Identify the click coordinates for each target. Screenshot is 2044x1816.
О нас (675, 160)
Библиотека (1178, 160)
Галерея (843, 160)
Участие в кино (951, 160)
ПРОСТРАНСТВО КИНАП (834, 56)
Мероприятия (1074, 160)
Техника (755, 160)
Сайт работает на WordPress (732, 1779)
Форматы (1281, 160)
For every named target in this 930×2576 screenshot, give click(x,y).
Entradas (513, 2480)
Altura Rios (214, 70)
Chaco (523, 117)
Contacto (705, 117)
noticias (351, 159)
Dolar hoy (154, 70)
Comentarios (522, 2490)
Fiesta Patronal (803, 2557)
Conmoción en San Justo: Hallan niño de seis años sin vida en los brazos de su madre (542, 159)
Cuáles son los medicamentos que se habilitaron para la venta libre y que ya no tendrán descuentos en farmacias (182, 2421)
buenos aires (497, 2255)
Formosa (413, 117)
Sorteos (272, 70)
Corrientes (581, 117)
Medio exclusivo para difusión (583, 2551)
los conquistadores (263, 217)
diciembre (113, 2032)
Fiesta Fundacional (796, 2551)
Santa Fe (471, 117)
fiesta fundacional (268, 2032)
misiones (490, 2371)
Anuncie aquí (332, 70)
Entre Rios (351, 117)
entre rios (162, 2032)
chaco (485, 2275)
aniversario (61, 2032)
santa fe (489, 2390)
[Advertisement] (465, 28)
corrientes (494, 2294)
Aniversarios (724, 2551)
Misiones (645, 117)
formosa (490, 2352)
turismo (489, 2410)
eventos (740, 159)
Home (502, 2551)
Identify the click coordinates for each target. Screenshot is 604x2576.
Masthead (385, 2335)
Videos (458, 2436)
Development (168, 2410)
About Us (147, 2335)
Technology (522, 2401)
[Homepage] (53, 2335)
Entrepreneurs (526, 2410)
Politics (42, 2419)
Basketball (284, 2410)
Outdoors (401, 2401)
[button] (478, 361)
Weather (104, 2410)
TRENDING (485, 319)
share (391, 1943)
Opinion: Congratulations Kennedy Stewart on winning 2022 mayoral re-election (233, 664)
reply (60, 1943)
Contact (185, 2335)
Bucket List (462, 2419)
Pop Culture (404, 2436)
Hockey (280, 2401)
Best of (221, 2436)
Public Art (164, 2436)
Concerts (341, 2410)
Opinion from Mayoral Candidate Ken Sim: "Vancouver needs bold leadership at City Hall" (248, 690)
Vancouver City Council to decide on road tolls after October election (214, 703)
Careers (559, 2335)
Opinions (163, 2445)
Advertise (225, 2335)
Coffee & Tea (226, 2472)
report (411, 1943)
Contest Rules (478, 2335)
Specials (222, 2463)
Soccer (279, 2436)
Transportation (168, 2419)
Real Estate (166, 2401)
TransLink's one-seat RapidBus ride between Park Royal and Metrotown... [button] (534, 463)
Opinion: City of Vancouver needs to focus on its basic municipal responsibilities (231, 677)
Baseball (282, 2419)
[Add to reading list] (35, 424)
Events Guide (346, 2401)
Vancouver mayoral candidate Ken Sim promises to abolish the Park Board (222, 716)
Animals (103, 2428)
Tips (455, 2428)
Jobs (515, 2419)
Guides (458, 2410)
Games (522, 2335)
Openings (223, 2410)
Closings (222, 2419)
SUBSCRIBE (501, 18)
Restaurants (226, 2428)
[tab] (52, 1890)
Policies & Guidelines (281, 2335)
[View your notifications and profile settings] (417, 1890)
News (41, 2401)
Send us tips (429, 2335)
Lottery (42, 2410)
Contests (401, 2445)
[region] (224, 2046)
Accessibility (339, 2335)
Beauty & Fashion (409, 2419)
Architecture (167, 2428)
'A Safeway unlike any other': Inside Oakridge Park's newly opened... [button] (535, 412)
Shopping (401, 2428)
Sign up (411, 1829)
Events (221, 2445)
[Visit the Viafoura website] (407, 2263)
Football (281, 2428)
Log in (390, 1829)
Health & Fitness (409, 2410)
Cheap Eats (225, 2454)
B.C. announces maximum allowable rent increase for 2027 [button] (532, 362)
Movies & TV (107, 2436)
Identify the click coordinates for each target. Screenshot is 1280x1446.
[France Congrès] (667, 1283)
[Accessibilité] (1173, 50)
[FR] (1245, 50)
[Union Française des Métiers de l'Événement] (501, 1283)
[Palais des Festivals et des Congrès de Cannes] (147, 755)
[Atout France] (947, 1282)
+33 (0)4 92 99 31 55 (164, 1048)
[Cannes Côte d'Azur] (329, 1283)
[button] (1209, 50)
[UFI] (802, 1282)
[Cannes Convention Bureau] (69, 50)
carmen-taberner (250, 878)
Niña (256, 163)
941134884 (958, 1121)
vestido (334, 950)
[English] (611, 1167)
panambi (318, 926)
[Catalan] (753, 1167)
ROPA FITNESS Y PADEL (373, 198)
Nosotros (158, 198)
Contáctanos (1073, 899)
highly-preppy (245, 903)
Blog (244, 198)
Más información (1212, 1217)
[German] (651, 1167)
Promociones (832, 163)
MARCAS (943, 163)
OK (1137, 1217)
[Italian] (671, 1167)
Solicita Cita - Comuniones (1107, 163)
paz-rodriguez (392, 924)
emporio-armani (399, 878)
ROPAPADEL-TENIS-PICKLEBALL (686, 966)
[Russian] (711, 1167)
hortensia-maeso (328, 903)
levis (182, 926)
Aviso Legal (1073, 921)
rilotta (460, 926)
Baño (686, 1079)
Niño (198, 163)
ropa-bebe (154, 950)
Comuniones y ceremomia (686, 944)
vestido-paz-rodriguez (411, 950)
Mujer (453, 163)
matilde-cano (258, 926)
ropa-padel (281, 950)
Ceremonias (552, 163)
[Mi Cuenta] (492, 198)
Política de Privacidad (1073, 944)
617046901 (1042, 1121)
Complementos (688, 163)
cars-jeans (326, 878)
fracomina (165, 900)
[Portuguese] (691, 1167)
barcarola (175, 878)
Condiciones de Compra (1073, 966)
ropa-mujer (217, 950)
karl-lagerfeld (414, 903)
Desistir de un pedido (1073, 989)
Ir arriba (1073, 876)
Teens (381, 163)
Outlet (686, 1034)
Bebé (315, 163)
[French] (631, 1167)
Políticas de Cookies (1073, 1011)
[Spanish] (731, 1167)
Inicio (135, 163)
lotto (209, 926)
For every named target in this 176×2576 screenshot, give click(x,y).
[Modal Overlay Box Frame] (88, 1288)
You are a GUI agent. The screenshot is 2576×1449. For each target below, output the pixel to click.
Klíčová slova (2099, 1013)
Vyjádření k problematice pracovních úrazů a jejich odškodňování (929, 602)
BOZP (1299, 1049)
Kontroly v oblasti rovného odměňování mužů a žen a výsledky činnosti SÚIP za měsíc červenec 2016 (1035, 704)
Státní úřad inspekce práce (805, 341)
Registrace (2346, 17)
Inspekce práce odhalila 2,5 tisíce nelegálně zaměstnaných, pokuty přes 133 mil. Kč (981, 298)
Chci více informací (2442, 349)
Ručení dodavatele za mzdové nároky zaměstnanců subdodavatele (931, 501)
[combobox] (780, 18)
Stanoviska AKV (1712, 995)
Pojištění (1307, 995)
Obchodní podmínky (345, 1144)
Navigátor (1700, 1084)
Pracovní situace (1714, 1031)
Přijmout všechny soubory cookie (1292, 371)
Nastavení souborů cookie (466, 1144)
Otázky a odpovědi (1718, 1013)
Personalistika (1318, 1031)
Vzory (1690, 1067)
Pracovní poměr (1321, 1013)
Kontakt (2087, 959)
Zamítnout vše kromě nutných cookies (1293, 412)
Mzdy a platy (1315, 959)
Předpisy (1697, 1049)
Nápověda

------------------------------------------------------------------------

* INSTRUCTIONS TO FOLLOW
From the data above, output only the lines between the line containing "lotto (209, 926)" and the line containing "Kontakt (2087, 959)", inclusive, exactly as written.

* TASK OUTPUT
lotto (209, 926)
For every named target in this 176×2576 screenshot, give click(x,y).
[Modal Overlay Box Frame] (88, 1288)
You are a GUI agent. The screenshot is 2576×1449. For each target below, output the pixel to click.
Klíčová slova (2099, 1013)
Vyjádření k problematice pracovních úrazů a jejich odškodňování (929, 602)
BOZP (1299, 1049)
Kontroly v oblasti rovného odměňování mužů a žen a výsledky činnosti SÚIP za měsíc červenec 2016 (1035, 704)
Státní úřad inspekce práce (805, 341)
Registrace (2346, 17)
Inspekce práce odhalila 2,5 tisíce nelegálně zaměstnaných, pokuty přes 133 mil. Kč (981, 298)
Chci více informací (2442, 349)
Ručení dodavatele za mzdové nároky zaměstnanců subdodavatele (931, 501)
[combobox] (780, 18)
Stanoviska AKV (1712, 995)
Pojištění (1307, 995)
Obchodní podmínky (345, 1144)
Navigátor (1700, 1084)
Pracovní situace (1714, 1031)
Přijmout všechny soubory cookie (1292, 371)
Nastavení souborů cookie (466, 1144)
Otázky a odpovědi (1718, 1013)
Personalistika (1318, 1031)
Vzory (1690, 1067)
Pracovní poměr (1321, 1013)
Kontakt (2087, 959)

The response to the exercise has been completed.